7 Replies to “Weekly Forum: Country Houses”

  1. For me, the most memorable country house is the small cottage near Poldhu Bay on the Cornish peninsula. The description of the house and its surrounding environment were so vividly expressed by Dr. Watson that you could feel the cold winds against your face and picture the lonely moors.

    Although a perilous and memorable experiment took place at the cottage, I remember it best thanks to the episode adapted by Granada for TV. There was a quiet scene where Brett’s Holmes walks by the raging waves and rejects his reliance on his 7% solution for good. I’d like to think that coaxing Holmes away from his addiction was among Watson’s reasons to bringing him out to that cottage. He seems to allude to that when he stated:

    “It was, then, in the spring of the year 1897 that Holmes’s iron constitution showed some symptoms of giving way in the face of constant hard work of a most exacting kind, aggravated, perhaps, by occasional indiscretions of his own.”

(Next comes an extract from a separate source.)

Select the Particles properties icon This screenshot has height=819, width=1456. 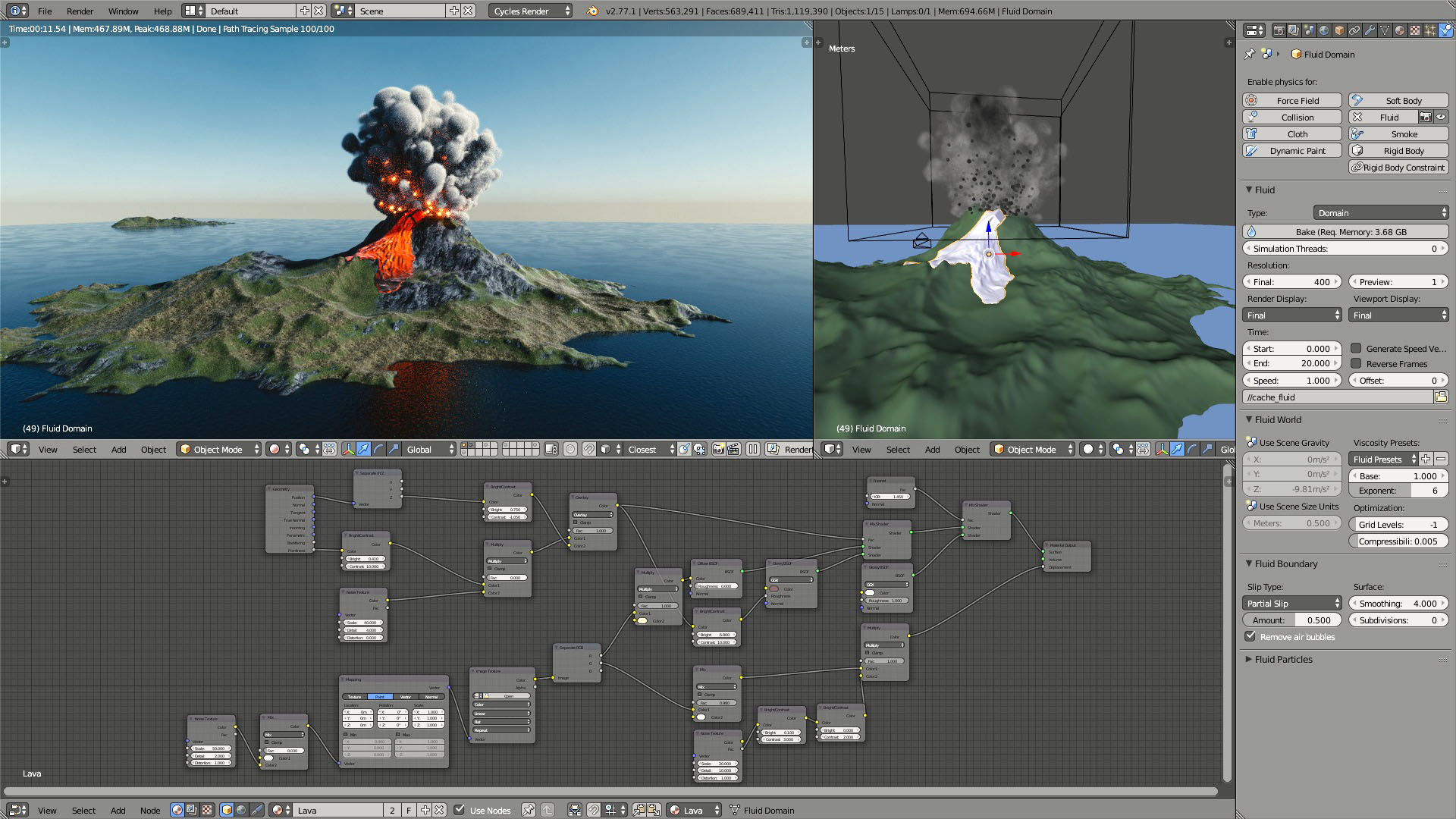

  2. Of course Baskerville Hall and Burlstone Manor are major “characters” in their stories and COPP, SHOS, WIST are named for the houses the mystery occurs in, but the first “country house” that sprung to my mind was the cottage Lucy Hebron was kept in in YELL.

    1. Pippin, as always, makes an interesting and provocative comment. Can we ask him to expound upon his intriguing but unexpected choice of country houses?
      Carla’s selection is also noteworthy. I would like to learn what she thinks about the home to which Sherlock later retired to keep bees.

      1. I love the place where he chose his retirement. In fact, I have a particular weakness for any pastiche that takes place in the Sussex Downs or set during those years, such as “A Slight Trick of the Mind” (so exciting that it’s going to be made into an Ian McKellen movie!) and Neil Gaiman’s “The Case of Death and Honey” (I wish this would also be made into an Ian McKellen movie…).

        I only state the Poldhu Bay cottage over the Sussex cottage as “most memorable” to my mind because I felt it held a particularly notable (and, in adaptions such as the Granada series, pivotal) event in the history of Holmes and Watson’s friendship.

        But yes, I adore the home where he later retired. It’s like a country version of 221b(ee) Baker Street.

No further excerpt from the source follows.